Шура не оглядывалась.
Григорьева наспех вывернула на стол сумку в поисках кредитной карточки. Всё покатилось и посыпалось в разные стороны. Вот же она, чёртова карточка! Пока Григорьева собирала содержимое сумки, пока прокатывала карточку, пока искала мелочь на чаевые, Шура ушла.
Григорьева бросилась на улицу и первое, что увидела, — лежавшую на мостовой Шуру. Рядом валялись поломанные костыли. Глаза Шуры были закрыты. В стороне стояла машина с помятым бампером. Вокруг машины бегал перепуганный шофер и умолял прохожих быть свидетелями..
— Она сама, понимаете, сама, — бормотал шофер, размахиваясь руками, — ей красный. Все стоят. И она стоит. А потом костыль роняет и падает. А тут я. Ну откуда я мог знать, откуда? Она стоит, как все.

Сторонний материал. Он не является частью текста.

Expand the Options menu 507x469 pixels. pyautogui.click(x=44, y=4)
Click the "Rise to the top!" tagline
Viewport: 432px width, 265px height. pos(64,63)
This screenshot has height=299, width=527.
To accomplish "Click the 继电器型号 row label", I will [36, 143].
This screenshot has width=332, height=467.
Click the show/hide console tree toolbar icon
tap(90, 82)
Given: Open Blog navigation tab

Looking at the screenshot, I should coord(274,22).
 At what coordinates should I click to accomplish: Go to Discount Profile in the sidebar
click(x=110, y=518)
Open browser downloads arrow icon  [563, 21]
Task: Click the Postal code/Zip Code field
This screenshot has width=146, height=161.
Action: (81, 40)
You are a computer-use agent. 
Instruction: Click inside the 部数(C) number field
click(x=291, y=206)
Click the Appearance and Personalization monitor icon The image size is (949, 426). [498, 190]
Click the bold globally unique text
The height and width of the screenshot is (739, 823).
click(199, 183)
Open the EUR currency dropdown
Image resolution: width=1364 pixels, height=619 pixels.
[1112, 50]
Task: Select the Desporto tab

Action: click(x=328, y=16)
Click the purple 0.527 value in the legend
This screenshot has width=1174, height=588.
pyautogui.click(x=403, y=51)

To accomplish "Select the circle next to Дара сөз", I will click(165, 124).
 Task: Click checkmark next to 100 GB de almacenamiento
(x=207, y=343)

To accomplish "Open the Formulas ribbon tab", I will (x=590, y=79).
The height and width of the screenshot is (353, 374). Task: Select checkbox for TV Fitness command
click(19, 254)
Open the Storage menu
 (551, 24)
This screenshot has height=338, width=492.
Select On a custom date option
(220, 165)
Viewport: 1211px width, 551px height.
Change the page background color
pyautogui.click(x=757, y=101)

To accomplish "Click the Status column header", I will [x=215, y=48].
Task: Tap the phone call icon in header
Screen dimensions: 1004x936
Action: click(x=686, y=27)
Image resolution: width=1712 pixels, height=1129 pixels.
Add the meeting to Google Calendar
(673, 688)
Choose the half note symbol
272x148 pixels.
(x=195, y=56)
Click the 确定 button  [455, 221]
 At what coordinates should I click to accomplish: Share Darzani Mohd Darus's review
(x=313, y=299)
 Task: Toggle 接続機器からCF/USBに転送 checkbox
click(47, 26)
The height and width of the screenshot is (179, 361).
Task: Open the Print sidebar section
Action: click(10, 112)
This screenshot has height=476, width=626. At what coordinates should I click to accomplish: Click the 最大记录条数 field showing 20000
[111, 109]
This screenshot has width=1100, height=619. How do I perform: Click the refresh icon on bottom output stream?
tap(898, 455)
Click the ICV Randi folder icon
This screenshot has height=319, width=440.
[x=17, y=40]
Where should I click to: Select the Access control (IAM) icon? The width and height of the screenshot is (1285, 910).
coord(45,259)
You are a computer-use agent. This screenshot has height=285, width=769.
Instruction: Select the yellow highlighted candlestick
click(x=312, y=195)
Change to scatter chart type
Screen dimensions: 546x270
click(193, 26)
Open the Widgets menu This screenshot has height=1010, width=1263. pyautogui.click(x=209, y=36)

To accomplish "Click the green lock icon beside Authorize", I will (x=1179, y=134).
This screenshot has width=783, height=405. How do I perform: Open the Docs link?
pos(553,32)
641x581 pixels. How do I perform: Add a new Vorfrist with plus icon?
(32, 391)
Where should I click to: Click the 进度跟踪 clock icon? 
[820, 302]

И вдруг падает.
— Доченька, родная, — ноги Григорьевой ослабли, и она опустилась рядом с Шурой.
Приникла головой к ее груди. И застыла, не в силах ни кричать, ни звать на помощь. Только слезы. Огромные отчаянные безмолвные слезы.
Стояла тишина.
— Ты прости меня, Григорьева, — откуда-то с неба сказал Казанцев.
— За что простить, Казанцев? — спросила Григорьева. — Ты взял меня в свой проект, носишься со мной, поселил во дворце, платишь огромные деньги. Я тебе очень благодарна.
— Ты прости меня, прости, — всё так же молил с неба Казанцев, — ты только живи, только живи. Но так было надо.
— Что было надо? — не поняла Григорьева.
— Я снял твои бесценные слезы, те самые, о которых мечтал. Это было феноменально, это Гран-при кинофестиваля, Григорьева, это победа!
— Шура, — позвала Григорьева, — Шура.
— Я здесь, — так же с неба донесся голос Шуры.
— Ты жива? — страшась услышать ответ, спросила Григорьева.
— Жива, — сказала Шура, — жива и здорова, потому что больную ногу мне придумал Казанцев, чтобы мы не просто играли в жизнь, а прожили ее, как свою. Я очень старалась, спасибо, что поверили в мою «калеку». Казанцев гений! Вы на меня не сердитесь?
— Я не сержусь, — сказала Григорьева и закрыла глаза, — я рада!
Небо и земля перевернулись. И небо стало твердью, где остались Казанцев, Шура, статист в роли шофера, массовка с улицы, жюри и кинофестивали.
А вот земля возвысилась до небесного купола, где парила душа актрисы Григорьевой. Легкая и доверчивая, как и её легкий и доверчивый талант.